C’est arrivé près de chez vous

« Avec un ciel si bas qu’il faut lui pardonner… »

Est-ce qu’il est tellement étonnant que Rémy Belvaux, principal auteur et réalisateur de C’est arrivé près de chez vous se soit suicidé en 2006, à l’âge de 39 ans en se jetant sous un train ? Est-ce qu’il est tellement étonnant que ce film vienne de Belgique, un des pays majeurs de l’étrangeté, si loin, si proche de la France ? Est-ce qu’il est tellement étonnant que le Plat pays ait donné au monde de grands artistes singuliers, inquiets, souvent inquiétants, toujours décalés ? Georges Rodenbach (Bruges-la-Morte), Michel de GhelderodeJean Ray en littérature, René Magritte, Paul Delvaux en peinture, André DelvauxHarry Kümel au cinéma… ou même Jacques Brel… Le ciel gris, la mer grise, le vent, les canaux, tout cela perpétuellement vécu met tellement de fantastique dans l’existence…

Il est peu douteux que l’affaire des Tueurs fous du Brabant qui, entre 1982 et 1985 ravagèrent la Belgique avant d’interrompre brusquement leur action, a inspiré Belvaux : 28 morts, dont des enfants, des victimes torturées, des casse de gagne-petit (moins de 200 000 € en tout), une sorte d’hystérie criminelle si incompréhensible que, 30 ans plus tard on s’interroge encore sur la réalité des motivations des assassins. Couplons cela avec le suc de la délicieuse série documentaire télévisée belge Strip tease de Jean Libon et de Marco Lamensch et nous avons C’est arrivé près de chez vous.

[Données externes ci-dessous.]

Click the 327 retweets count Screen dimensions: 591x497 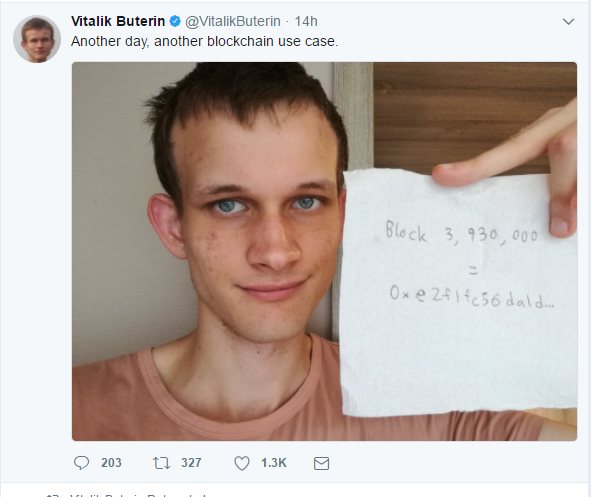click(x=191, y=463)
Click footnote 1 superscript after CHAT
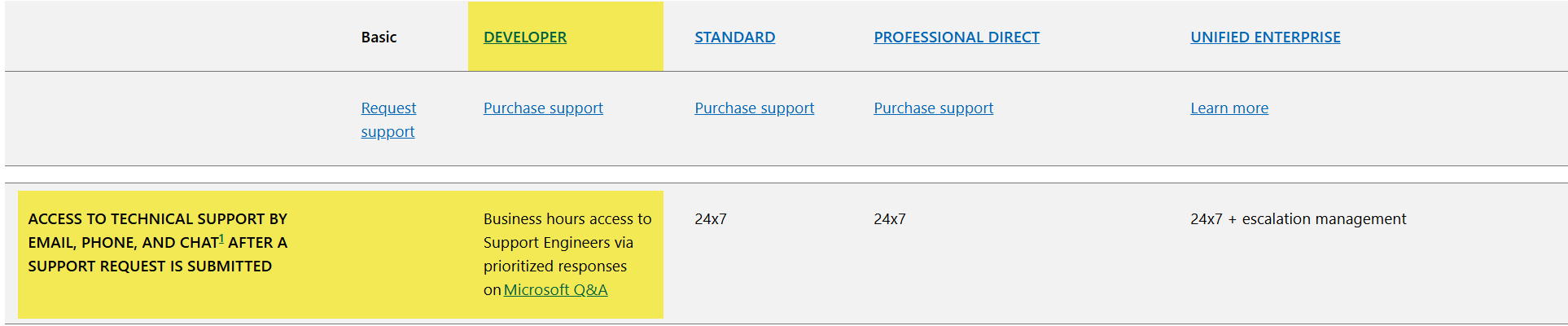 [221, 239]
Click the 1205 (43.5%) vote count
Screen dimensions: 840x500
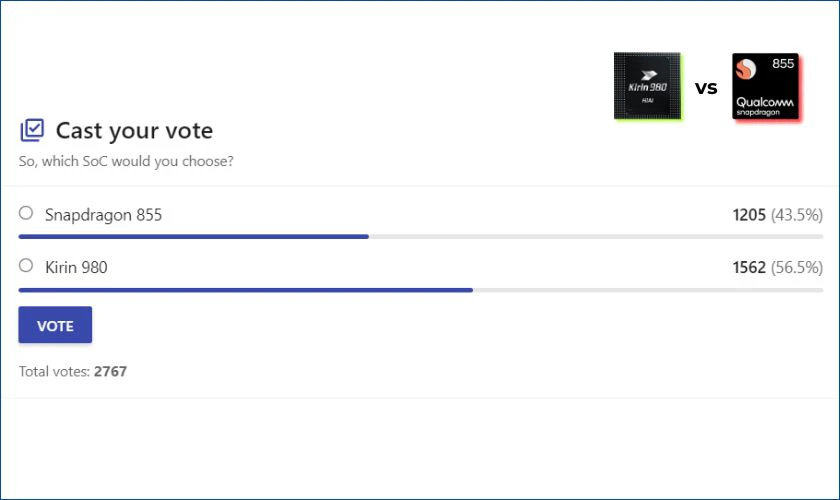777,215
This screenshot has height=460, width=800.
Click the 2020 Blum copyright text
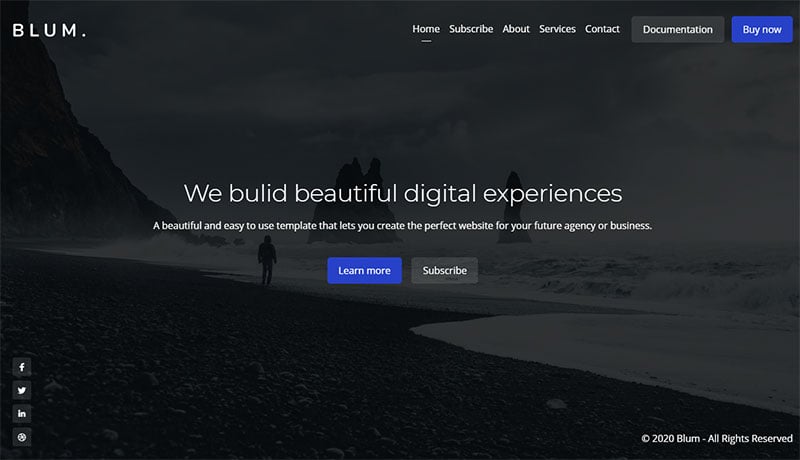pos(717,439)
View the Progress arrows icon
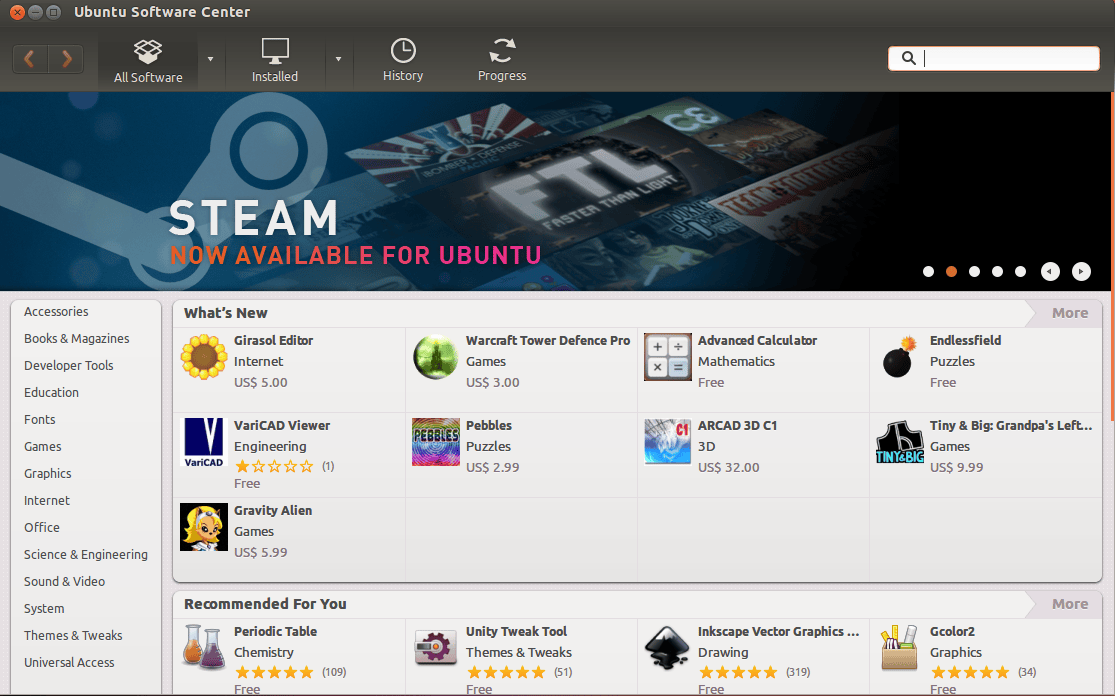Image resolution: width=1115 pixels, height=696 pixels. 502,50
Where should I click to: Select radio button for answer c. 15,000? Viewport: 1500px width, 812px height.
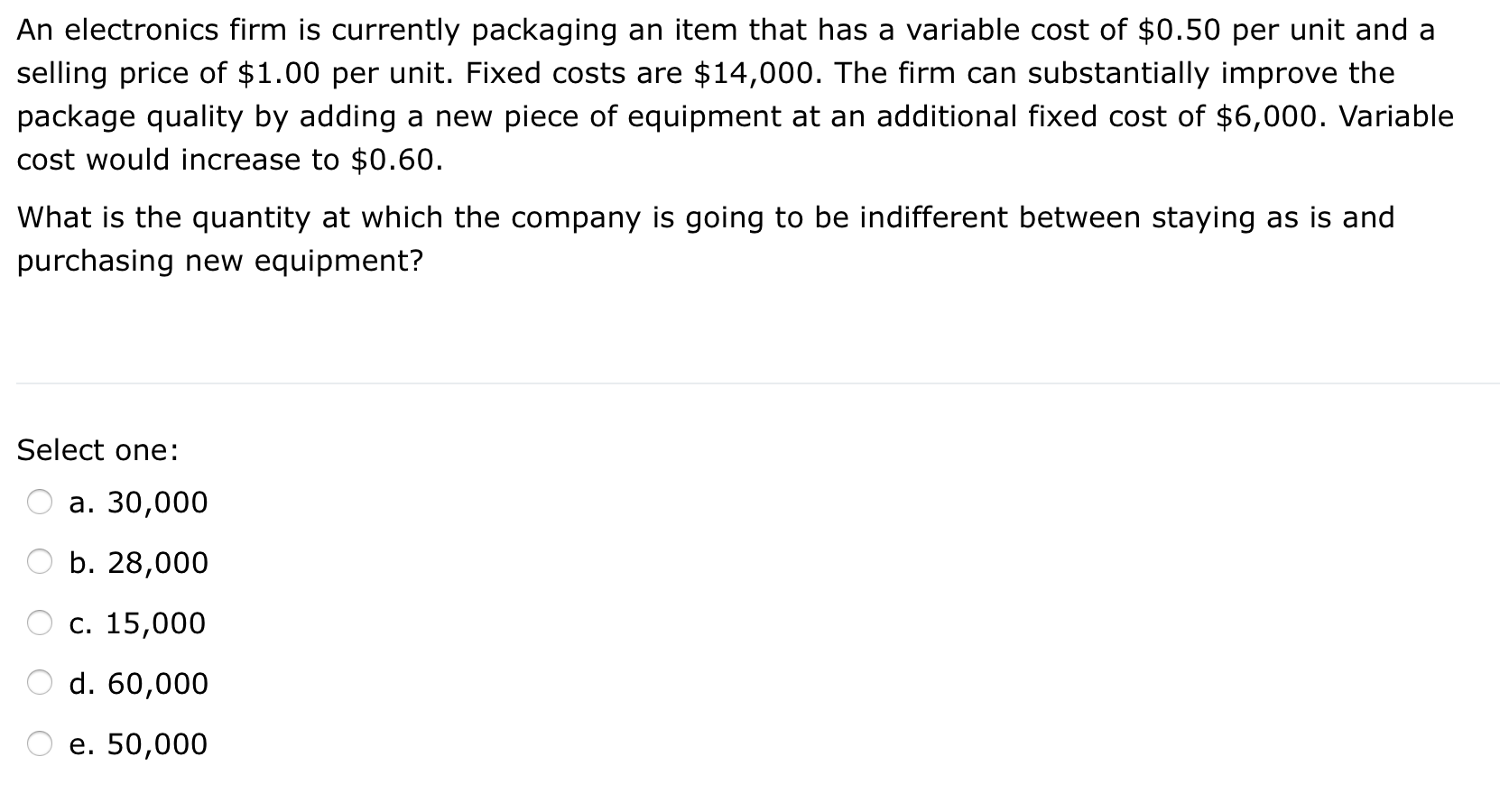tap(39, 623)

Cela dit, le film aurait-il dépassé le stade de l’excellent devoir de fin d’études, qu’il était à l’origine, sans la géniale présence dévastatrice de Benoît Poelvoorde dont c’était là le premier long métrage ? Sans lui, sans sa fantastique capacité d’empathie, il y aurait une outrance malsaine, souvent même absolument répugnante (la scène à l’hôpital avec le patient incontinent) ; mais – c’est sans doute là le propre des grands acteurs – il parvient à surpasser le dégoût qu’on peut ressentir, quelquefois bien légitimement ; je recommande par exemple la scène de beuverie avec ce breuvage inventé du Petit Grégory, évidente allusion à l’affaire de Lépanges sur Vologne : une larme de gin, une rivière de tonic et la petite victime, une olive attachée à un morceau de sucre par une ficelle, sucre qui va se dissoudre plus ou moins vite, libérant l’olive qui désignera celui qui paiera la tournée… Il faut tout de même avoir du culot pour filmer ça et trouver un acteur qui accepte de porter ce qui peut passer pour une ignominie. Même observation pour le meurtre de l’enfant ou le viol qui se termine en boucherie sanguinolente.

Le défaut du film est sa longueur relative : 95 minutes pour un sujet et une frénésie pareils, c’est trop long et ça finit par devenir répétitif ; les meilleures tranches de vie de Strip tease occupent un quart d’heure, ou à peine davantage ; le devoir de fin d’études de Rémy Belvaux atteignait 50 minutes mais a été gonflé pour atteindre la réglementaire heure et demie nécessaire pour la sortie en salles. Moi, je veux bien, mais ça se sent.